Again, in the first four months of operation, the streetcars cost $47 for every $1 of ticket revenue! See also the KFOX follow-up report. T
he City received only $19,000 in revenue during those four months while operating costs exceeded $900,000!
In March, the City ultimately terminated the trolleys altogether, blaming the pandemic rather than the excessive operating cost.
There is no question but that the trolleys have contributed to the financial demise of Sun Metro.
From: “Salamanca, Erica” <SalamancaE@elpasotexas.gov>
Date: May 29, 2020 at 2:20:56 PM MDT
To: Sun Metro <SunMetro@elpasotexas.gov>
Subject: Message from Sun Metro Managing Director Ellen A. Smyth
Please read below on behalf of Managing Director Ellen A. Smyth:
Dear Staff,
As you know today is Jay Banasiak last day as Director of Sun Metro. I have been appointed by the City Manager as Managing Director of Sun Metro and Environmental Services Departments (ESD). I have been the Director of ESD for the past 16 years—and as such I will try to align policies so that employees in both departments are treated similarly. I already had HR send out a note about tattoos—we will be following the City’s tattoo policy and no longer be more restrictive.

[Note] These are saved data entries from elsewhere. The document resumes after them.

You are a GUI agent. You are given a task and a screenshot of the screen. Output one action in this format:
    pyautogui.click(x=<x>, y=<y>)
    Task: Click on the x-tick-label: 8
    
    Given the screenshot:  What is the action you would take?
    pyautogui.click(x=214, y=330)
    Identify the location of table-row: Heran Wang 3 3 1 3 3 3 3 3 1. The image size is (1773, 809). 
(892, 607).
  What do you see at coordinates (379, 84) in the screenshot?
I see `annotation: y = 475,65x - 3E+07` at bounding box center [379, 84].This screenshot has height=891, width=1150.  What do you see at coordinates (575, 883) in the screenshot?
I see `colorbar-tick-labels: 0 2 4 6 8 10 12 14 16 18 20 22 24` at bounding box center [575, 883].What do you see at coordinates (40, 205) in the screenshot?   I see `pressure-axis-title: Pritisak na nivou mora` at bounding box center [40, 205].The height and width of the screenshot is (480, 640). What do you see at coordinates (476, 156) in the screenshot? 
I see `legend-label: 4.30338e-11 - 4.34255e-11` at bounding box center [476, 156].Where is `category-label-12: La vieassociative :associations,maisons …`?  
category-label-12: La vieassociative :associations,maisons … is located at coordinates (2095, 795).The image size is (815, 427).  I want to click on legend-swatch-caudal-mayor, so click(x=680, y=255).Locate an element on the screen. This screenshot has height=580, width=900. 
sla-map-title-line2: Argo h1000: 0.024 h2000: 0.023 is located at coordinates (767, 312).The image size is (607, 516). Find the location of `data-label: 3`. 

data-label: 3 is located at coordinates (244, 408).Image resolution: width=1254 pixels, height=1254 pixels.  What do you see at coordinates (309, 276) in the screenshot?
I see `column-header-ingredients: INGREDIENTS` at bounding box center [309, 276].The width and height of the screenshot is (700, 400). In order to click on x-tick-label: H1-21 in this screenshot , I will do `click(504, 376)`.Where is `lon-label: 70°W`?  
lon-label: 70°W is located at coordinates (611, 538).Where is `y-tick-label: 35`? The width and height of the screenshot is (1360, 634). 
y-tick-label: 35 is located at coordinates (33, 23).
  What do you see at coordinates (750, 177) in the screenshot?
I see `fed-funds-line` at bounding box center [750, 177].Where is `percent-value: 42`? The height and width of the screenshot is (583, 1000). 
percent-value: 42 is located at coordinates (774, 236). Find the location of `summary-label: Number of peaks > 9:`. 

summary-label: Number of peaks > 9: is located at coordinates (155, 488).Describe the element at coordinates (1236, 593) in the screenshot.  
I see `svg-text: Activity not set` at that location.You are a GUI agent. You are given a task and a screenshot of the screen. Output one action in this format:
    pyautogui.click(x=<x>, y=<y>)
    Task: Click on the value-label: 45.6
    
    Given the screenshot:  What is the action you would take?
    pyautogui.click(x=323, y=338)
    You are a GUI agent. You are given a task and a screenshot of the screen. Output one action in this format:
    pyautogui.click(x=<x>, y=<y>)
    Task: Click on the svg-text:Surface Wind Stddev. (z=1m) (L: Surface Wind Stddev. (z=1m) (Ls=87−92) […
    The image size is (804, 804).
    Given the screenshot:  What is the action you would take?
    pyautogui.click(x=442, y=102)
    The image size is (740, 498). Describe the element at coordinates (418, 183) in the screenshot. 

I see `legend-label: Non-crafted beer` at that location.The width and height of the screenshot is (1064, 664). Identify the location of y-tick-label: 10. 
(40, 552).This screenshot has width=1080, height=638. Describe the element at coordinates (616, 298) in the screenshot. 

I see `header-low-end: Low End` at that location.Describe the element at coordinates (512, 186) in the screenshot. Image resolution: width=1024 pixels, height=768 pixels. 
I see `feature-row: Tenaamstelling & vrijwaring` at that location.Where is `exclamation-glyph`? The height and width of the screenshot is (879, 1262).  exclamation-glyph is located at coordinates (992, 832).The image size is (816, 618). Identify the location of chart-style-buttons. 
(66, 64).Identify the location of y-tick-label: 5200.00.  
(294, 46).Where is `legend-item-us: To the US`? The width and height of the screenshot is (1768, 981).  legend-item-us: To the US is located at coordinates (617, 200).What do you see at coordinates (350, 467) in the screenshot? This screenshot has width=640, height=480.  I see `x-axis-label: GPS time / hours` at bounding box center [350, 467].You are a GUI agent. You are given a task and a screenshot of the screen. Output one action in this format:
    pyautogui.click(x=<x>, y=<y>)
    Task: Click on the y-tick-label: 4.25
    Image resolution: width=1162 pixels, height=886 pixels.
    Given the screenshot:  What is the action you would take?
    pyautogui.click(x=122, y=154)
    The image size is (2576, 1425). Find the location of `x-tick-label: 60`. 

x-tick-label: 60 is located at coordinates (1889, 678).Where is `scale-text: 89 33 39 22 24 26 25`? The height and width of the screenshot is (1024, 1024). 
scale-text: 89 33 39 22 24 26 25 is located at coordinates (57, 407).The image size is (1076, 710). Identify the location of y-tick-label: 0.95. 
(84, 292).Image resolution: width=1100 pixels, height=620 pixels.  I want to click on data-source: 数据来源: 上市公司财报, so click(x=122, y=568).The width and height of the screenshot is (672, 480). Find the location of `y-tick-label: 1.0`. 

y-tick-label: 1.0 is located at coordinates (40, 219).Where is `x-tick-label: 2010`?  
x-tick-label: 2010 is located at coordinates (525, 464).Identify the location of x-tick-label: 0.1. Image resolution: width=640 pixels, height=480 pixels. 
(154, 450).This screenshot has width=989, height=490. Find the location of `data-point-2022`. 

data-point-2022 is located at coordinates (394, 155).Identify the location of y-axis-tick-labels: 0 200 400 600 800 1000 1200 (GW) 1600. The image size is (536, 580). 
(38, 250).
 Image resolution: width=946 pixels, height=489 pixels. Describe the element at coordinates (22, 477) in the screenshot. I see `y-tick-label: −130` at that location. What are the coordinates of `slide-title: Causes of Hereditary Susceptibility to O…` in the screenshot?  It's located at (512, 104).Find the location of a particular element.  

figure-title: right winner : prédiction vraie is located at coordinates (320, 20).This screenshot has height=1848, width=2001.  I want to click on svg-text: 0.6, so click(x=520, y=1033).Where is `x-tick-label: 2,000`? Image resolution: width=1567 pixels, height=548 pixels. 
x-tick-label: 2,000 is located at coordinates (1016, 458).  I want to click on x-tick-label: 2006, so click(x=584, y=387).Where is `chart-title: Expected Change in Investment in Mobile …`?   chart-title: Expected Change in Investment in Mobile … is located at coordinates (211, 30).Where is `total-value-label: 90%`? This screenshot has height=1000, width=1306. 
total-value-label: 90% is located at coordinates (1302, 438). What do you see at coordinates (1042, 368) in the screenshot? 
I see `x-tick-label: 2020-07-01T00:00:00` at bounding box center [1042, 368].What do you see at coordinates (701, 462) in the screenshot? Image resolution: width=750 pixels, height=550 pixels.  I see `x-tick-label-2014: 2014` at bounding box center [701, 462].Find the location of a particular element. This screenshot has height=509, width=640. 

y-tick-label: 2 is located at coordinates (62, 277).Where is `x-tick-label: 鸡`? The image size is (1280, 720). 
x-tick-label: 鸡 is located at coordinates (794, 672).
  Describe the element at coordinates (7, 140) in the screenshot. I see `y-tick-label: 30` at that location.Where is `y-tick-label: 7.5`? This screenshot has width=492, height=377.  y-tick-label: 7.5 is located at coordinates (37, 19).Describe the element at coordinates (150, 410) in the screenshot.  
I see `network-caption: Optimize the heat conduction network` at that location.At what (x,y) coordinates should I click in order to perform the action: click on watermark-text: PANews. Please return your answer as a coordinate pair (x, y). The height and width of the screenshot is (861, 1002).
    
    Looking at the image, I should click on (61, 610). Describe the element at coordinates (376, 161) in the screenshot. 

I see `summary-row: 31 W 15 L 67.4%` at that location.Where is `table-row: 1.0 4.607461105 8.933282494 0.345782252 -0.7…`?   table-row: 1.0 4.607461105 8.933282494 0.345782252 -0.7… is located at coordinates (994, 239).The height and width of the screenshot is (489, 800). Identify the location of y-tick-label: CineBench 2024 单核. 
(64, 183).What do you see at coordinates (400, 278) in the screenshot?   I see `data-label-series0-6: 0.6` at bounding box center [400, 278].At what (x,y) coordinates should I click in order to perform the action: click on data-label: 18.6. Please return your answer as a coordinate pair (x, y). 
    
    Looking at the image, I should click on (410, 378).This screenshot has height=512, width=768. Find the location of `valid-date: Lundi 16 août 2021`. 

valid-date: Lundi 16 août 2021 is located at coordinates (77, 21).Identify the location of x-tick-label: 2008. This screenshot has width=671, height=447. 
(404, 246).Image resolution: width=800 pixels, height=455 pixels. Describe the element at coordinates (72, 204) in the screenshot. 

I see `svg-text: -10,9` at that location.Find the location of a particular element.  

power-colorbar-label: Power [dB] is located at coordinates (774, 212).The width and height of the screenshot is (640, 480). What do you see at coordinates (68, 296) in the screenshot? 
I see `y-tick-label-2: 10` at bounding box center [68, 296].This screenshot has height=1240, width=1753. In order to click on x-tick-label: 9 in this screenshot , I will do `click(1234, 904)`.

The attached memo is my second directive—there will be no unauthorized overtime. Employees will face discipline for ignoring this request. The bottom line is that Sun Metro is broke. Currently we are carrying a $52 million debt as well as a cash deficit of approximately $16 million. So my orders from the City Manager is to get Sun Metro back into the black and out of the red-ink. $70 million is A LOT of money!! So every little penny/dollar counts. Our entire annual budget for next year FY21 is $71.4 million. So in essence we are one year in the hole.
I know that together we can work to resolve the financial crisis with as little difficulty as possible. Let me give you fair notice that many changes will be coming. Thanks so much for your cooperation.